Start of Block
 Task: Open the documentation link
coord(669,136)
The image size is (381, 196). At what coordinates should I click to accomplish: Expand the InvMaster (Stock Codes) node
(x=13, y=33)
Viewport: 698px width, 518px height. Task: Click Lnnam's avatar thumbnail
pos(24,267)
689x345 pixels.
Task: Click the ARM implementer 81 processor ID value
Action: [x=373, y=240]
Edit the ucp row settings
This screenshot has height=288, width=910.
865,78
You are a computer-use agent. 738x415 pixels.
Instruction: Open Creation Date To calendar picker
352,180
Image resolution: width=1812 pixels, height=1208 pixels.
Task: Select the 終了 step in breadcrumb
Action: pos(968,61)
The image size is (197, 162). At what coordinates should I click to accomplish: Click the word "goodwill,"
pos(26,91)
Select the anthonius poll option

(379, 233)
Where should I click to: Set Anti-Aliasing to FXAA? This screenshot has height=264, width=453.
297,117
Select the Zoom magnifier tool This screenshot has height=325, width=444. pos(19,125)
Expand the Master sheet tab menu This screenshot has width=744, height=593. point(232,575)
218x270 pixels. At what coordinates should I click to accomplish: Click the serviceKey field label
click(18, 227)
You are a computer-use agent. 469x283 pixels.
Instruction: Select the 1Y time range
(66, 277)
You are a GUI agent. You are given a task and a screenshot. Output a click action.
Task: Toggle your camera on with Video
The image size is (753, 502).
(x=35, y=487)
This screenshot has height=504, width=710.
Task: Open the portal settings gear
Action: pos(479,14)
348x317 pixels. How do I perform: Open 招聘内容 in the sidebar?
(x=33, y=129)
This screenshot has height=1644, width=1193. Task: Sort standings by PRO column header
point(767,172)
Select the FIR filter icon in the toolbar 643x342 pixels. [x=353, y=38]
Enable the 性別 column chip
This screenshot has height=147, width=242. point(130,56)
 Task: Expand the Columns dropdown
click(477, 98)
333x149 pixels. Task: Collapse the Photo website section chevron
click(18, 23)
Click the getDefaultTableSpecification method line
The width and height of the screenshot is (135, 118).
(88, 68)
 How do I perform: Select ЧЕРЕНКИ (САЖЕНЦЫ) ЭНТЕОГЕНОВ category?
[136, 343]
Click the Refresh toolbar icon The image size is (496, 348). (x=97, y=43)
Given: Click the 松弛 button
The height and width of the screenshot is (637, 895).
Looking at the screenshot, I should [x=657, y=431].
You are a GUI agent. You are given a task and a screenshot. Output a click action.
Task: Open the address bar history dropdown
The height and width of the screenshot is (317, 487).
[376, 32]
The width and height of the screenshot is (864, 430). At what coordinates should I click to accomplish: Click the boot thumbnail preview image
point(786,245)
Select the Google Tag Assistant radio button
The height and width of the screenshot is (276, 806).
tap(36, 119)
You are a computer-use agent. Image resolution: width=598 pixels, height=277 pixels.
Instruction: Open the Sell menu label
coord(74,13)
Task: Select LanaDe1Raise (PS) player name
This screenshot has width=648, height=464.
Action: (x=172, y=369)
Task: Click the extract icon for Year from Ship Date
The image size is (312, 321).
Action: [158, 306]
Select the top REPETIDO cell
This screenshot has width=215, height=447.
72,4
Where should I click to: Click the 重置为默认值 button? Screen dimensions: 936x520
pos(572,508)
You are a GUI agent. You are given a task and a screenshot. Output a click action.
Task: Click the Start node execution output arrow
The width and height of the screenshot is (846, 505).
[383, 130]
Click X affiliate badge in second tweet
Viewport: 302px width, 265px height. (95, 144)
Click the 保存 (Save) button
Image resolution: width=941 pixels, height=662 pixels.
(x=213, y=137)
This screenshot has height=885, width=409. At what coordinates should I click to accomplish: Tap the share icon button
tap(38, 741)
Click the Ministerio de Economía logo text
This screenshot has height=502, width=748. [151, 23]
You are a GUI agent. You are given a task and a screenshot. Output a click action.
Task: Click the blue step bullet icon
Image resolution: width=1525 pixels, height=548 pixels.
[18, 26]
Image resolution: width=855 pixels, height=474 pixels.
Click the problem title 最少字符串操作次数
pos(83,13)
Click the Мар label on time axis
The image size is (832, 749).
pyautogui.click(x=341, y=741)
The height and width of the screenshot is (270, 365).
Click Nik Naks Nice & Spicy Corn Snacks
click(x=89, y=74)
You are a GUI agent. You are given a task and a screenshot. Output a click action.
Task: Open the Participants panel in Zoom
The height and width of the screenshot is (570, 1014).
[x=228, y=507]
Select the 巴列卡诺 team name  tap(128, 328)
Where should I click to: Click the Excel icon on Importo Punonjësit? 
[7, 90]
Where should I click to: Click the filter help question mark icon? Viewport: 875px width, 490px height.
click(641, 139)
End of Block
Type out every record above once more, exactly.

 Task: Open the documentation link
coord(669,136)
The image size is (381, 196). At what coordinates should I click to accomplish: Expand the InvMaster (Stock Codes) node
(x=13, y=33)
Viewport: 698px width, 518px height. Task: Click Lnnam's avatar thumbnail
pos(24,267)
689x345 pixels.
Task: Click the ARM implementer 81 processor ID value
Action: [x=373, y=240]
Edit the ucp row settings
This screenshot has height=288, width=910.
865,78
You are a computer-use agent. 738x415 pixels.
Instruction: Open Creation Date To calendar picker
352,180
Image resolution: width=1812 pixels, height=1208 pixels.
Task: Select the 終了 step in breadcrumb
Action: pos(968,61)
The image size is (197, 162). At what coordinates should I click to accomplish: Click the word "goodwill,"
pos(26,91)
Select the anthonius poll option

(379, 233)
Where should I click to: Set Anti-Aliasing to FXAA? This screenshot has height=264, width=453.
297,117
Select the Zoom magnifier tool This screenshot has height=325, width=444. pos(19,125)
Expand the Master sheet tab menu This screenshot has width=744, height=593. point(232,575)
218x270 pixels. At what coordinates should I click to accomplish: Click the serviceKey field label
click(18, 227)
You are a computer-use agent. 469x283 pixels.
Instruction: Select the 1Y time range
(66, 277)
You are a GUI agent. You are given a task and a screenshot. Output a click action.
Task: Toggle your camera on with Video
The image size is (753, 502).
(x=35, y=487)
This screenshot has height=504, width=710.
Task: Open the portal settings gear
Action: pos(479,14)
348x317 pixels. How do I perform: Open 招聘内容 in the sidebar?
(x=33, y=129)
This screenshot has height=1644, width=1193. Task: Sort standings by PRO column header
point(767,172)
Select the FIR filter icon in the toolbar 643x342 pixels. [x=353, y=38]
Enable the 性別 column chip
This screenshot has height=147, width=242. point(130,56)
 Task: Expand the Columns dropdown
click(477, 98)
333x149 pixels. Task: Collapse the Photo website section chevron
click(18, 23)
Click the getDefaultTableSpecification method line
The width and height of the screenshot is (135, 118).
(88, 68)
 How do I perform: Select ЧЕРЕНКИ (САЖЕНЦЫ) ЭНТЕОГЕНОВ category?
[136, 343]
Click the Refresh toolbar icon The image size is (496, 348). (x=97, y=43)
Given: Click the 松弛 button
The height and width of the screenshot is (637, 895).
Looking at the screenshot, I should [x=657, y=431].
You are a GUI agent. You are given a task and a screenshot. Output a click action.
Task: Open the address bar history dropdown
The height and width of the screenshot is (317, 487).
[376, 32]
The width and height of the screenshot is (864, 430). At what coordinates should I click to accomplish: Click the boot thumbnail preview image
point(786,245)
Select the Google Tag Assistant radio button
The height and width of the screenshot is (276, 806).
tap(36, 119)
You are a computer-use agent. Image resolution: width=598 pixels, height=277 pixels.
Instruction: Open the Sell menu label
coord(74,13)
Task: Select LanaDe1Raise (PS) player name
This screenshot has width=648, height=464.
Action: (x=172, y=369)
Task: Click the extract icon for Year from Ship Date
The image size is (312, 321).
Action: [158, 306]
Select the top REPETIDO cell
This screenshot has width=215, height=447.
72,4
Where should I click to: Click the 重置为默认值 button? Screen dimensions: 936x520
pos(572,508)
You are a GUI agent. You are given a task and a screenshot. Output a click action.
Task: Click the Start node execution output arrow
The width and height of the screenshot is (846, 505).
[383, 130]
Click X affiliate badge in second tweet
Viewport: 302px width, 265px height. (95, 144)
Click the 保存 (Save) button
Image resolution: width=941 pixels, height=662 pixels.
(x=213, y=137)
This screenshot has height=885, width=409. At what coordinates should I click to accomplish: Tap the share icon button
tap(38, 741)
Click the Ministerio de Economía logo text
This screenshot has height=502, width=748. [151, 23]
You are a GUI agent. You are given a task and a screenshot. Output a click action.
Task: Click the blue step bullet icon
Image resolution: width=1525 pixels, height=548 pixels.
[18, 26]
Image resolution: width=855 pixels, height=474 pixels.
Click the problem title 最少字符串操作次数
pos(83,13)
Click the Мар label on time axis
The image size is (832, 749).
pyautogui.click(x=341, y=741)
The height and width of the screenshot is (270, 365).
Click Nik Naks Nice & Spicy Corn Snacks
click(x=89, y=74)
You are a GUI agent. You are given a task and a screenshot. Output a click action.
Task: Open the Participants panel in Zoom
The height and width of the screenshot is (570, 1014).
[x=228, y=507]
Select the 巴列卡诺 team name  tap(128, 328)
Where should I click to: Click the Excel icon on Importo Punonjësit? 
[7, 90]
Where should I click to: Click the filter help question mark icon? Viewport: 875px width, 490px height.
click(641, 139)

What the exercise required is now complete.